O ponto de partida deste enredo triste é a chaga do escravagismo, ainda presente no Brasil. Os senhores de hoje ainda não perderam o costume de seus antepassados – e o Estado não foi capaz de fazê-los se adequar à civilização.

As vinícolas correram para se eximir do ocorrido. No Brasil, empresários nunca têm culpa dos abusos dos quais se beneficiam, mesmo que suas margens de lucro sejam pagas com o suor da exploração.

Não bastasse o inacreditável, o dia nos reservava ainda o absurdo. O Centro da Indústria, Comércio e Serviços de Bento Gonçalves (CICBG), em nota criminosa atribui culpa à “larga parcela da população” que encontra-se “inativa, sobrevivendo de um sistema assistencialista que nada tem de salutar”. Sejamos diretos: a CICBG culpa o Bolsa Família pelos crimes ocorridos nos quintais que lhes serviam. Mostra-se que a visão da junta comercial é no mínimo complacente com o regime encontrado nas Serras de Bento Gonçalves.

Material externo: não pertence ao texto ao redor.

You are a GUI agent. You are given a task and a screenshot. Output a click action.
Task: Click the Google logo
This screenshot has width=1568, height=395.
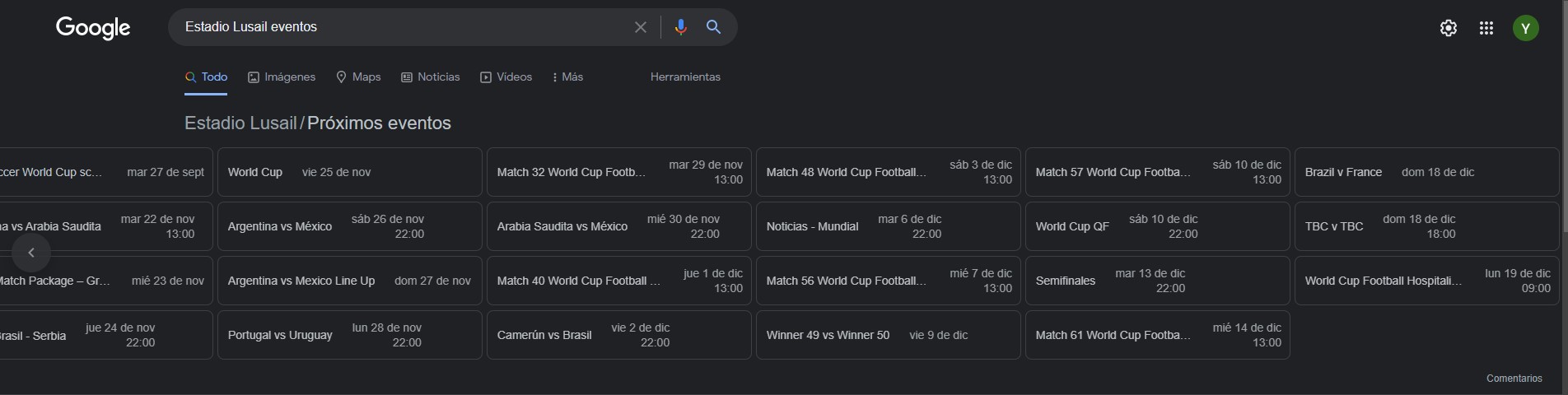click(93, 28)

Outro que não escondeu suas preferências foi o vereador Fantinel, de Caxias do Sul, na tribuna que deveria ser do povo, cometeu a atrocidade de culpabilizar a origem nordestina das vítimas pela monstruosidade a que foram submetidas. A fala envergonha o povo Gaúcho, que tanto contribuiu para a unificação de nosso país e que assistiu, em sua grande maioria, estarrecido ao vereador. Não podemos deixar que irracionalidades como estas manchem nossa história.

A justiça têm o dever de punir todos que se beneficiaram direta ou indiretamente de trabalho escravo. Não eximindo empresários que gozam das brechas na última reforma trabalhista para se desvencilhar de situações criminosas. A estes, a certeza de que não descansaremos até a certeza de que o passado seja apenas uma peça no museu do atraso.